We are here again. Following the recent murder of 14-year-old Jayden Moodie in London, journalist Rod Liddle linked violent deaths among black young people to the number of single parent households within black populations. Liddle, backed up by educationalist Tony Sewell,  are the latest in a host of public voices to make this simple conclusion. Their comments form part of a narrative that has been maintained since the mid-twentieth century.

Despite a perceived growing unacceptability of certain social prejudices such as racism and homophobia, intolerance to family diversity still persists. Single mothering has been politicised in claims that single parent women drain the public purse through a dependence on state benefits. This is despite the fact that the majority of single mothers are in employment. They have also been publicly stigmatised in articles and comment such as Liddle’s. Few voices have been raised in defence of black single mother families (work by Professor Tracey Reynolds is a rare example [1]).

Anxiety, judgement and mother-blame continue to surround black single parent households headed by women. The proportion of single parent households in Black populations has been used, misleadingly, as a partial explanation for the overrepresentation of Black boys and men among students excluded from school, the unemployed and underemployed, the prison population and those within mental health institutions. This is due to the assumption that in single parent households young men do not receive sufficient socialisation, discipline or care.
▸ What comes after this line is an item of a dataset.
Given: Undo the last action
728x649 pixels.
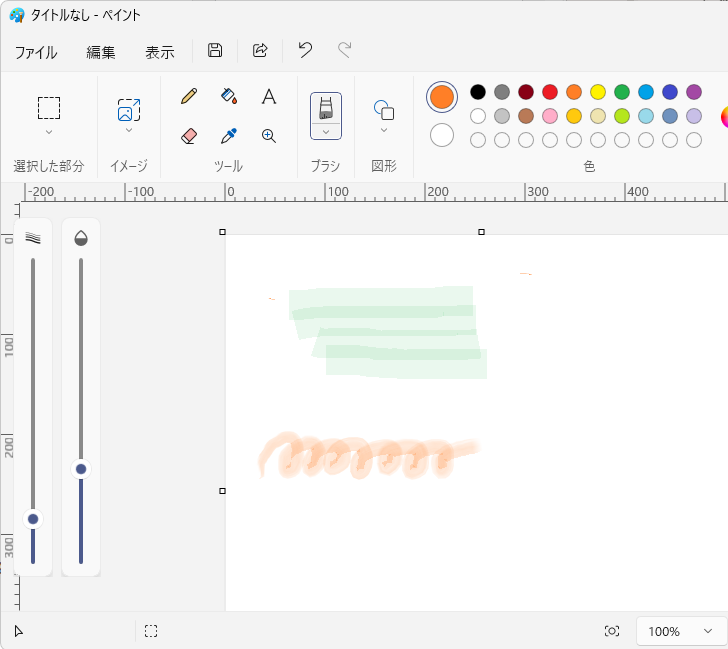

Moral panics about Black single mother households have eclipsed attention to lived experiences within these family units. As a group we have long been used as poster women of the urban ‘poor’, struggling in expensive and uncompassionate cities, when in reality our experiences vary widely”

I write as a London-based single mother to a teen son myself, as well as a PhD researcher investigating Black Londoner’s experiences of single mothering. The significant gap between our lived experiences and the dominant representations of people like us – the caricatures, the ugly racialised stereotypes – is surprising and beyond frustrating.  Among the sons of single mothers I met during my study were diligent university students, ambitious graduates, and talented men pursuing creative vocations.  The single parent women I met had often worked extremely hard to achieve degrees as student parents and attain a profession in order to improve prospects for their families.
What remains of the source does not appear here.